La motivation du Tribunal n'est guère surprenante. En effet, le fait générateur du régime des inventions de salariés est la réalisation de l'invention. Même en l'absence de dépôt d'une demande de brevet, le salarié inventeur a le droit de bénéficier d'une rémunération supplémentaire ou d'une indemnité de juste prix à partir du moment où il a réalisé une invention.
Le dernier point intéressant concerne la détermination de la rémunération supplémentaire en l'absence d'éléments comptables probants versés aux débats.
Pour un brevet non exploité concernant des dérivés de phenyl-1 dihydro 1-4 arylalcoylamino-3 oxo-4 pyridazines avec 6 inventeurs, le Tribunal octroie ainsi la somme de 1 000 euros à M. Mouzin au titre de la rémunération supplémentaire.

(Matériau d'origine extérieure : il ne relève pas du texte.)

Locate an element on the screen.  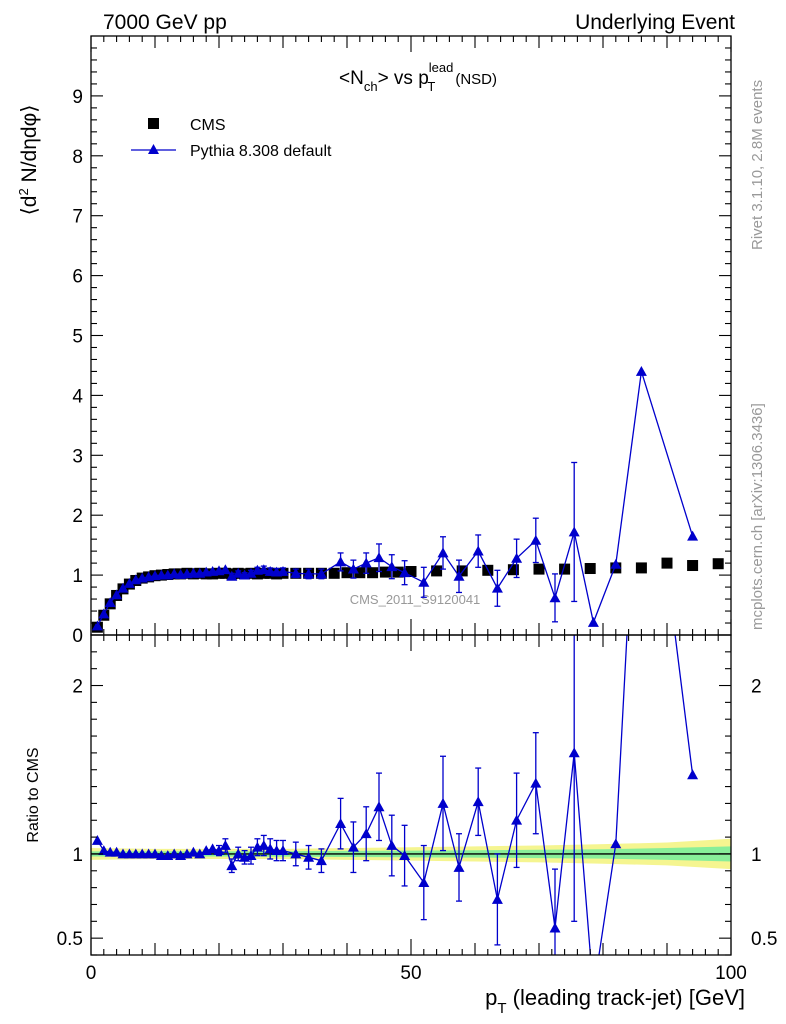
ratio-y-tick-label-right: 1 is located at coordinates (756, 856).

On en déduit que s'il était l'unique inventeur, il aurait obtenu la somme de 6 000 euros pour un brevet non exploité.
Pour un brevet exploité concernant des principes actifs de la gelée royale avec 4 inventeurs, le Tribunal octroie la somme de 5 000 euros à M. Mouzin au titre de la rémunération supplémentaire. La décision ne mentionne aucune donnée comptable pour évaluer l'apport de l'invention.

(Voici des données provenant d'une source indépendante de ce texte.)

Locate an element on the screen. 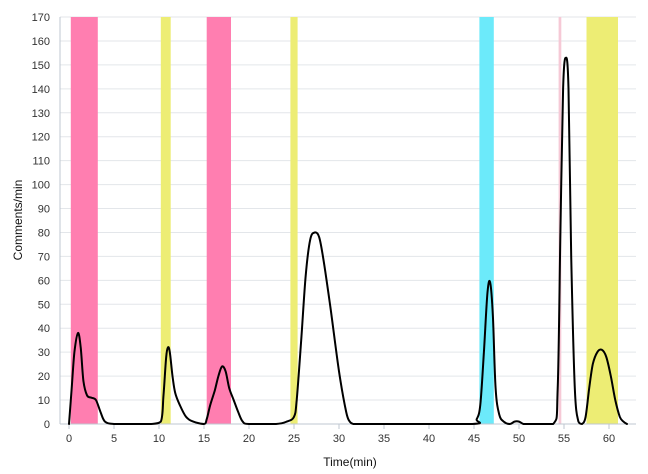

On en déduit que s'il était l'unique inventeur, il aurait obtenu la somme de 20 000 euros pour un brevet exploité, sans donnée comptable fournie par l'employeur.
Pour un autre brevet non exploité concernant la potentialisation de pyréthrinoïde par le crotamiton utile dans le traitement de la pédiculose avec 5 inventeurs, le Tribunal octroie la somme de 1 000 euros à M. Mouzin au titre de la rémunération supplémentaire.
On en déduit que s'il était l'unique inventeur, il aurait obtenu la somme de 5 000 euros pour un brevet non exploité.
Mais à la différence du premier brevet discuté, cette famille de brevet semble avoir été l'objet d'un abandon des extensions. Ceci peut expliquer la rémunération supplémentaire moindre.
Enfin, pour un brevet exploité concernant des compositions cosmétiques à base de dérivés thiosalicyliques de type quinolytique avec 3 inventeurs, le Tribunal octroie la somme de 2 000 euros à M. Mouzin au titre de la rémunération supplémentaire. La décision ne mentionne aucune donnée comptable pour évaluer l'apport de l'invention, mais indique que l'invention n'a été exploitée que quelques mois.
On en déduit que s'il était l'unique inventeur, il aurait obtenu la somme de 6 000 euros pour un brevet exploité, sans donnée comptable fournie par l'employeur. Toutefois, le brevet n'a été exploité que quelques mois en raison d'effets indésirables trop importants.
On est donc fort loin des 375 euros proposés par l'employeur pour chacun des brevets. Ce jugement a le mérite de permettre aux Directeurs des ressources humaines et aux Directeurs de la propriété industrielle de réfléchir sur une politique incitative en recherche et développement et d'éviter ainsi des contentieux lourds, onéreux et douloureux par la suite.
Ashvane FOWDAR
Avocat à la Cour - Ingénieur ENSAM
référence billet : DBF n°60
TGI Paris, 3.4, 28 avril 2011, Pierre Fabre c. Mouzin
Nom : 110428-TGI Paris 3.4 Mouzin c. Pierre Fabre (.pdf
Taille : 567 Ko

2 commentaires
Ingé brevet
Merci pour ce commentaire clair et détaillé
Resp PI
Billet Très intéressant comme le reste de ce blog d'ailleurs.
6000€ pour une invention non exploitée, cela me semble beaucoup...mais supportable.
Dans l'un des cas il s'agit d'un brevet étendu en Europe et aux USA via un PCT. Le Brevet a été déposé en 1992 et il n'a pas été maintenu après 1996.
Les frais de ce brevet sont à la louche de l'ordre de 7000 pour le dépôt et la délivrance en France + 4000 pour le PCT + 10000 pour l'extension US, qui a du être abandonnée avant l'examen + 5000 pour l'extension européenne. C'est une estimation totale de l'ordre de 25 k€ pour les frais de ce brevet.
Cela dit, si de tels montants devaient être systématique, cela reviendrait à renchérir le coût des brevets non exploités pour l'entreprise, je ne pense pas que cela soit une bonne chose.